LISTED ENTRIES Start Marker

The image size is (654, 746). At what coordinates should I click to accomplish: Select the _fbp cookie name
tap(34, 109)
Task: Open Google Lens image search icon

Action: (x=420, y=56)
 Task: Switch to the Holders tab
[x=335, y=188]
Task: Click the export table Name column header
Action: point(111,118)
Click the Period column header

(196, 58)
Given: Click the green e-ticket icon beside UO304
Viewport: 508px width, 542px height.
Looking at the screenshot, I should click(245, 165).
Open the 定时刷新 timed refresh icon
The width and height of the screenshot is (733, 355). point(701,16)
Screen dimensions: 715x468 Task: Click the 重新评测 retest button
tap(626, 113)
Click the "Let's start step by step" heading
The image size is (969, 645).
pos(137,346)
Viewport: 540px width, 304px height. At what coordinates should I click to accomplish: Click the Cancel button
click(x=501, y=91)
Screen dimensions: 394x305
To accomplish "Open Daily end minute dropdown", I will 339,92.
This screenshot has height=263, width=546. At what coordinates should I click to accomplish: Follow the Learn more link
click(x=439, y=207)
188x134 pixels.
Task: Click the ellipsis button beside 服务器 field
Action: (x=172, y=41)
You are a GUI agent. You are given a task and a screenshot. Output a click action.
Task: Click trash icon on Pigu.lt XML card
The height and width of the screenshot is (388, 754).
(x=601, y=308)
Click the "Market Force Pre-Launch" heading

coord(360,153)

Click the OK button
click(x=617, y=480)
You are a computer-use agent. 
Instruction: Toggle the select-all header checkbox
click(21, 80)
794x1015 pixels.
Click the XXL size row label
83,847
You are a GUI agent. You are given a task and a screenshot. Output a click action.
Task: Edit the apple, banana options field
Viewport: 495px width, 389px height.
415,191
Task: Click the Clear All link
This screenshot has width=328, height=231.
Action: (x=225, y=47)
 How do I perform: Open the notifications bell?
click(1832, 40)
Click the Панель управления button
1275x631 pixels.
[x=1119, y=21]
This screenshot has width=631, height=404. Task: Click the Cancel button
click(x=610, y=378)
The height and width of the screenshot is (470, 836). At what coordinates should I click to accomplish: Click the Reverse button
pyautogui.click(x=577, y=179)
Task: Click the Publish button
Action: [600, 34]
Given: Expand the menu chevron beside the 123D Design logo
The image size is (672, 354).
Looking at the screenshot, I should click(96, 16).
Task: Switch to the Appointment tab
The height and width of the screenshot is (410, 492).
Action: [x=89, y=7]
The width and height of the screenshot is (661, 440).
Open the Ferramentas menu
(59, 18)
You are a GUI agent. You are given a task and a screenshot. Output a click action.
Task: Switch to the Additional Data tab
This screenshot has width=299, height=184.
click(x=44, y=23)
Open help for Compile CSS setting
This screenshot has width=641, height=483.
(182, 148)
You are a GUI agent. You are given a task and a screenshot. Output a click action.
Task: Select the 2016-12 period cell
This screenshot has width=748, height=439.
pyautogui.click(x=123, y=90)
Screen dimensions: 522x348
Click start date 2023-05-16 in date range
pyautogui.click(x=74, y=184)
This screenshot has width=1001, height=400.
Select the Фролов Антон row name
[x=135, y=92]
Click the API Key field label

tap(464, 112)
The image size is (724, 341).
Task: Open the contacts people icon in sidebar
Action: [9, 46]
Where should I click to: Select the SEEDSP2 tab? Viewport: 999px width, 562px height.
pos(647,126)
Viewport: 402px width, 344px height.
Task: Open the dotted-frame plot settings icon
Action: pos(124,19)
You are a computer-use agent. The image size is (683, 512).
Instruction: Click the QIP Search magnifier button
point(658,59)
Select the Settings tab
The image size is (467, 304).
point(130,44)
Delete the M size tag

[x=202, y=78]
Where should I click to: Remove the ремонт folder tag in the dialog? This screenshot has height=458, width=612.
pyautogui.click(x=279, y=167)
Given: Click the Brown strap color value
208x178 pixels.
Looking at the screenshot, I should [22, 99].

LISTED ENTRIES End Marker

**TASK OBJECTIVE**
All entries above are to be transcribed verbatim.

**SOLUTION FOR THIS PROBLEM**
The image size is (654, 746). At what coordinates should I click to accomplish: Select the _fbp cookie name
tap(34, 109)
Task: Open Google Lens image search icon

Action: (x=420, y=56)
 Task: Switch to the Holders tab
[x=335, y=188]
Task: Click the export table Name column header
Action: point(111,118)
Click the Period column header

(196, 58)
Given: Click the green e-ticket icon beside UO304
Viewport: 508px width, 542px height.
Looking at the screenshot, I should click(245, 165).
Open the 定时刷新 timed refresh icon
The width and height of the screenshot is (733, 355). point(701,16)
Screen dimensions: 715x468 Task: Click the 重新评测 retest button
tap(626, 113)
Click the "Let's start step by step" heading
The image size is (969, 645).
pos(137,346)
Viewport: 540px width, 304px height. At what coordinates should I click to accomplish: Click the Cancel button
click(x=501, y=91)
Screen dimensions: 394x305
To accomplish "Open Daily end minute dropdown", I will 339,92.
This screenshot has height=263, width=546. At what coordinates should I click to accomplish: Follow the Learn more link
click(x=439, y=207)
188x134 pixels.
Task: Click the ellipsis button beside 服务器 field
Action: (x=172, y=41)
You are a GUI agent. You are given a task and a screenshot. Output a click action.
Task: Click trash icon on Pigu.lt XML card
The height and width of the screenshot is (388, 754).
(x=601, y=308)
Click the "Market Force Pre-Launch" heading

coord(360,153)

Click the OK button
click(x=617, y=480)
You are a computer-use agent. 
Instruction: Toggle the select-all header checkbox
click(21, 80)
794x1015 pixels.
Click the XXL size row label
83,847
You are a GUI agent. You are given a task and a screenshot. Output a click action.
Task: Edit the apple, banana options field
Viewport: 495px width, 389px height.
415,191
Task: Click the Clear All link
This screenshot has width=328, height=231.
Action: (x=225, y=47)
 How do I perform: Open the notifications bell?
click(1832, 40)
Click the Панель управления button
1275x631 pixels.
[x=1119, y=21]
This screenshot has width=631, height=404. Task: Click the Cancel button
click(x=610, y=378)
The height and width of the screenshot is (470, 836). At what coordinates should I click to accomplish: Click the Reverse button
pyautogui.click(x=577, y=179)
Task: Click the Publish button
Action: [600, 34]
Given: Expand the menu chevron beside the 123D Design logo
The image size is (672, 354).
Looking at the screenshot, I should click(96, 16).
Task: Switch to the Appointment tab
The height and width of the screenshot is (410, 492).
Action: [x=89, y=7]
The width and height of the screenshot is (661, 440).
Open the Ferramentas menu
(59, 18)
You are a GUI agent. You are given a task and a screenshot. Output a click action.
Task: Switch to the Additional Data tab
This screenshot has width=299, height=184.
click(x=44, y=23)
Open help for Compile CSS setting
This screenshot has width=641, height=483.
(182, 148)
You are a GUI agent. You are given a task and a screenshot. Output a click action.
Task: Select the 2016-12 period cell
This screenshot has width=748, height=439.
pyautogui.click(x=123, y=90)
Screen dimensions: 522x348
Click start date 2023-05-16 in date range
pyautogui.click(x=74, y=184)
This screenshot has width=1001, height=400.
Select the Фролов Антон row name
[x=135, y=92]
Click the API Key field label

tap(464, 112)
The image size is (724, 341).
Task: Open the contacts people icon in sidebar
Action: [9, 46]
Where should I click to: Select the SEEDSP2 tab? Viewport: 999px width, 562px height.
pos(647,126)
Viewport: 402px width, 344px height.
Task: Open the dotted-frame plot settings icon
Action: pos(124,19)
You are a computer-use agent. The image size is (683, 512).
Instruction: Click the QIP Search magnifier button
point(658,59)
Select the Settings tab
The image size is (467, 304).
point(130,44)
Delete the M size tag

[x=202, y=78]
Where should I click to: Remove the ремонт folder tag in the dialog? This screenshot has height=458, width=612.
pyautogui.click(x=279, y=167)
Given: Click the Brown strap color value
208x178 pixels.
Looking at the screenshot, I should [22, 99].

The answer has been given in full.